Lennard Maloney (born October 8, 1999) is a professional soccer player who plays as a center-back for German  club 1. FC Heidenheim. Born in Germany, he is a youth international for the United States.

Club career

Union Berlin 
Maloney spent 6 years in the youth academy of FC Union Berlin. In the 2017–18 Under 19 Bundesliga season, Maloney made 23 appearances for Union Berlin. On April 1, 2018, Maloney made his professional debut by starting in a 2. Bundesliga match against SpVgg Greuther Fürth.

Loan to Chemnitzer FC 
On January 31, 2020, Maloney was loaned out to Chemnitzer FC until the end of the 2019–20 season. His debut for Chemnitzer came on February 15 as he started against FC Magdeburg. He made eight appearances in total for Chemnitzer.

Borussia Dortmund II 
On August 7, 2020, Maloney joined Borussia Dortmund II on a free transfer.

### Requirements
Duplicate the passage of the soccer player biography from "Lennard Maloney (born" to "SpVgg Greuther Fürth.".

Entries for locating words and elements
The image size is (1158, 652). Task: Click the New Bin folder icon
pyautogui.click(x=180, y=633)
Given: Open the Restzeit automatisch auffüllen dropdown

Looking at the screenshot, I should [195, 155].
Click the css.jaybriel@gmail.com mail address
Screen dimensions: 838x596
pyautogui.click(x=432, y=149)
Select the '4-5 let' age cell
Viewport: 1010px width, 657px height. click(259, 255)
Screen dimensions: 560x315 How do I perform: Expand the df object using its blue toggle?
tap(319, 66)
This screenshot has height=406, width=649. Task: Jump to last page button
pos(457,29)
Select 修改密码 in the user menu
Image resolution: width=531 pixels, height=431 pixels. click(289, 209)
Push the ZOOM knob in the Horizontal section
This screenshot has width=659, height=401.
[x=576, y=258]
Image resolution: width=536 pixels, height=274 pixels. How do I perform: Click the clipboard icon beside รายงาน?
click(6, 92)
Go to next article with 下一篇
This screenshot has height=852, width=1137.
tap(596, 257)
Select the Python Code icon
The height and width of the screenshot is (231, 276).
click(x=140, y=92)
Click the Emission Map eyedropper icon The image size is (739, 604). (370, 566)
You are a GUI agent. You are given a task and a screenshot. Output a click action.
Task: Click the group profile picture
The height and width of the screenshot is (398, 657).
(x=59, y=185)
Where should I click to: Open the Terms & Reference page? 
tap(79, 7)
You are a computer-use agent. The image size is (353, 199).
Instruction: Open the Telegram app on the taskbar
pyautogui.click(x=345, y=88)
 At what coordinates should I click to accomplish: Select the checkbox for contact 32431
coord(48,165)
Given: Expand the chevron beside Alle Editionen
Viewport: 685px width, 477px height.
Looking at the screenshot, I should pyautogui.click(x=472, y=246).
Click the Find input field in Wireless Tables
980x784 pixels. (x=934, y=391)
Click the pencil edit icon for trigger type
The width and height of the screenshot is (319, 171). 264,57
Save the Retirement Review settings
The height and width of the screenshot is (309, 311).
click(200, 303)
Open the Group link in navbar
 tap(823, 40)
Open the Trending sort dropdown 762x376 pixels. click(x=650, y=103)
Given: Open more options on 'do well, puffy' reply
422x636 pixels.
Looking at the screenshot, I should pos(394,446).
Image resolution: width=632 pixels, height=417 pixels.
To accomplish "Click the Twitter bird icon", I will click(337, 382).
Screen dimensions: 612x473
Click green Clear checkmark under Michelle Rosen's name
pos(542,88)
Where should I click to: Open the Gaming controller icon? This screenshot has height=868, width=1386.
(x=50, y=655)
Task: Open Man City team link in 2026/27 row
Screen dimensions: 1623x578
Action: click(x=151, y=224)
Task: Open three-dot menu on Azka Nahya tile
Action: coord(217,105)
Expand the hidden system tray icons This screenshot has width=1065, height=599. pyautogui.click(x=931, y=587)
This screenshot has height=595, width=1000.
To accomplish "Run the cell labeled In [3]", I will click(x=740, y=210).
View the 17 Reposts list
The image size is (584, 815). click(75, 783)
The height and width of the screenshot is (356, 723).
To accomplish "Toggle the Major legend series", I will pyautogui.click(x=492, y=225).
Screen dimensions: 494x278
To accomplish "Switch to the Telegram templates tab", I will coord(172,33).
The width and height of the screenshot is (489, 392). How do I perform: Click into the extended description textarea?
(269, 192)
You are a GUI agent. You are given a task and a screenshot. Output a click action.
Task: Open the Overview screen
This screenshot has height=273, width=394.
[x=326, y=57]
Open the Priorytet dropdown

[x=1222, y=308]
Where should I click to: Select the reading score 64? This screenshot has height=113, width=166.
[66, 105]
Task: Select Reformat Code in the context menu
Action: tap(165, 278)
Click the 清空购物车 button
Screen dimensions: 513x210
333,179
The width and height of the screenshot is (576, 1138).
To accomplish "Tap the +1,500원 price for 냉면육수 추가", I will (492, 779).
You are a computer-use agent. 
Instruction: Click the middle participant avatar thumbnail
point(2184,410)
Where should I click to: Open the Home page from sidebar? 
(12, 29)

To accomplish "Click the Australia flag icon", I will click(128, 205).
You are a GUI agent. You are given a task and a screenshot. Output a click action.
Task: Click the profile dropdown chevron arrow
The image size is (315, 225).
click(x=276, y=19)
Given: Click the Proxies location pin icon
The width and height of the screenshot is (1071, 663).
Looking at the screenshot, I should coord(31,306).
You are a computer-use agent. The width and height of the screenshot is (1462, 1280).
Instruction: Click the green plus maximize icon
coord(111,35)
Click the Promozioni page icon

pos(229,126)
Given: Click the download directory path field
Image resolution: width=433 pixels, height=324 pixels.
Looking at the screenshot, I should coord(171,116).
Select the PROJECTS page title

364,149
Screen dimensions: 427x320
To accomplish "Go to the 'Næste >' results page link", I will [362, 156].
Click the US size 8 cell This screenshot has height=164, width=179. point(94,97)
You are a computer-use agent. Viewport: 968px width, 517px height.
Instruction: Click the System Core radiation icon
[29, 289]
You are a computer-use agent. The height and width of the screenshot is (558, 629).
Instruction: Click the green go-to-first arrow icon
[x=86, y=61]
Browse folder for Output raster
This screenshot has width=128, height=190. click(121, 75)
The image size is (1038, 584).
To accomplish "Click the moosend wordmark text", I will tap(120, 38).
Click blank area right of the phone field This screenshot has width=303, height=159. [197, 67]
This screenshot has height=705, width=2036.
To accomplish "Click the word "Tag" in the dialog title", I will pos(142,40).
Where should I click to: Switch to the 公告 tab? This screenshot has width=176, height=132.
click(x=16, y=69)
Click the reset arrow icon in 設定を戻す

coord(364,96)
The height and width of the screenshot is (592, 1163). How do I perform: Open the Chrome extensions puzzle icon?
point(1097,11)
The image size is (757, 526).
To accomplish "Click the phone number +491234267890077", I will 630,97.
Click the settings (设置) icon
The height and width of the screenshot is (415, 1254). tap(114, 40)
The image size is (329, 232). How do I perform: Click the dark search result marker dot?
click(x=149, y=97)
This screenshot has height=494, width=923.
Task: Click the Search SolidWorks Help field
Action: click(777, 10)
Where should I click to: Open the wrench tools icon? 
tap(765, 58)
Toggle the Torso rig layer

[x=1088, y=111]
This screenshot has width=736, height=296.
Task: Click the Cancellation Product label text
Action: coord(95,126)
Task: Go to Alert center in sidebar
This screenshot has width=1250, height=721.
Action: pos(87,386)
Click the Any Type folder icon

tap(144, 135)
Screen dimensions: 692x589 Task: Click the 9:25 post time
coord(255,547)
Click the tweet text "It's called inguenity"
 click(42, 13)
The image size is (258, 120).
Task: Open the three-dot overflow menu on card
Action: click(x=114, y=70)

### Worked answer
Lennard Maloney (born October 8, 1999) is a professional soccer player who plays as a center-back for German  club 1. FC Heidenheim. Born in Germany, he is a youth international for the United States.

Club career

Union Berlin 
Maloney spent 6 years in the youth academy of FC Union Berlin. In the 2017–18 Under 19 Bundesliga season, Maloney made 23 appearances for Union Berlin. On April 1, 2018, Maloney made his professional debut by starting in a 2. Bundesliga match against SpVgg Greuther Fürth.